[Click-target data]
---*---

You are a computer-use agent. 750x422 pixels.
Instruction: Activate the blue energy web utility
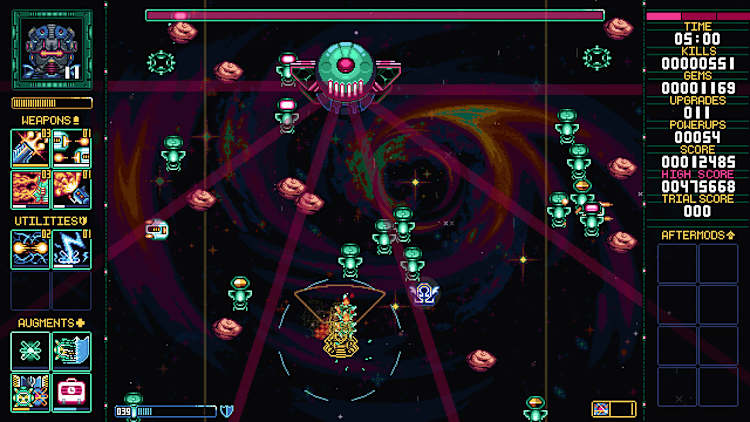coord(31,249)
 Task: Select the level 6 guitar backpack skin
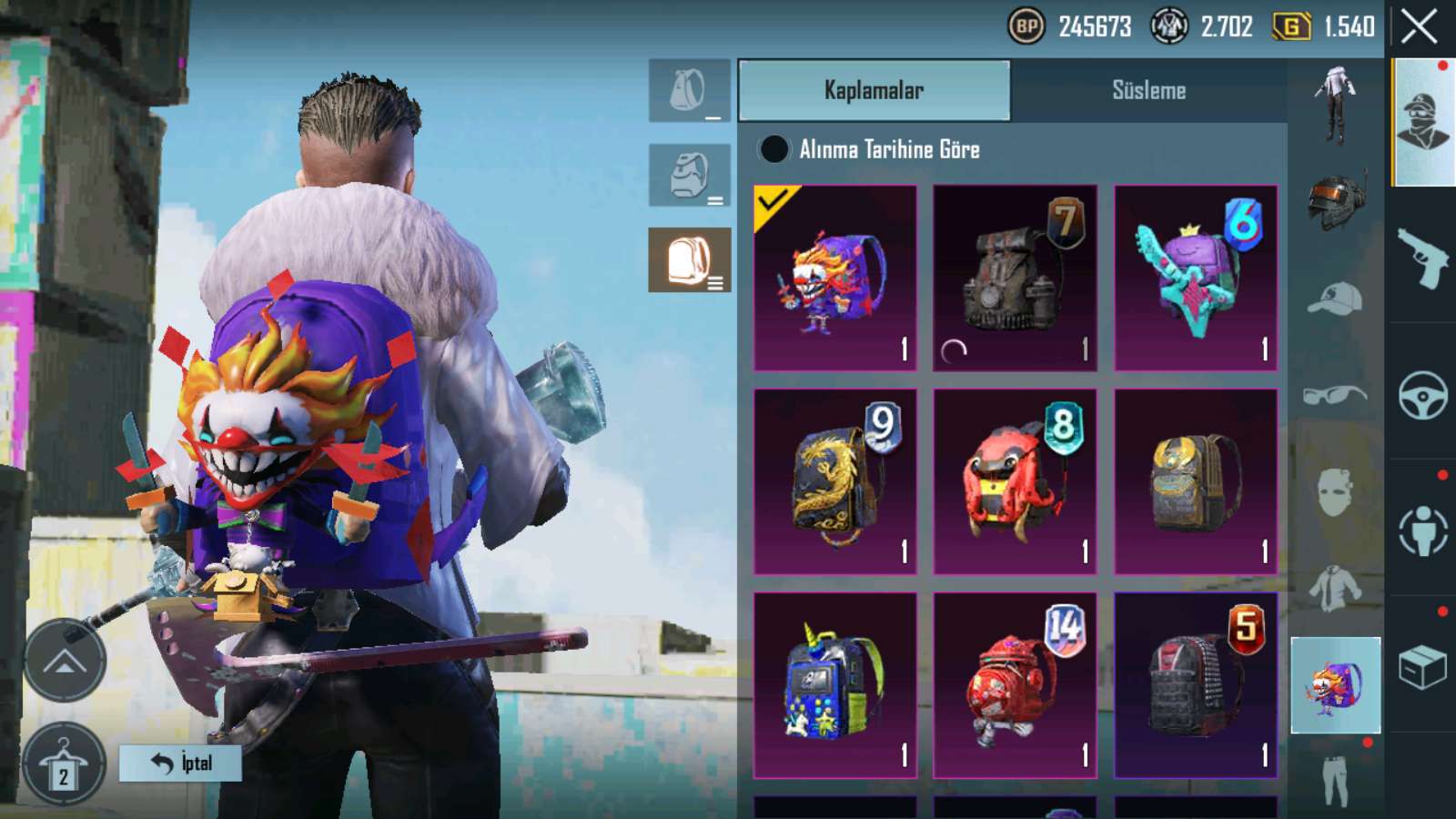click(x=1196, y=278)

---*---

> [JOB]:
Please state how many lines of the records contain the string "energy", counting case as significant, and give only the number.

> [OUTPUT FOR THIS TASK]:
1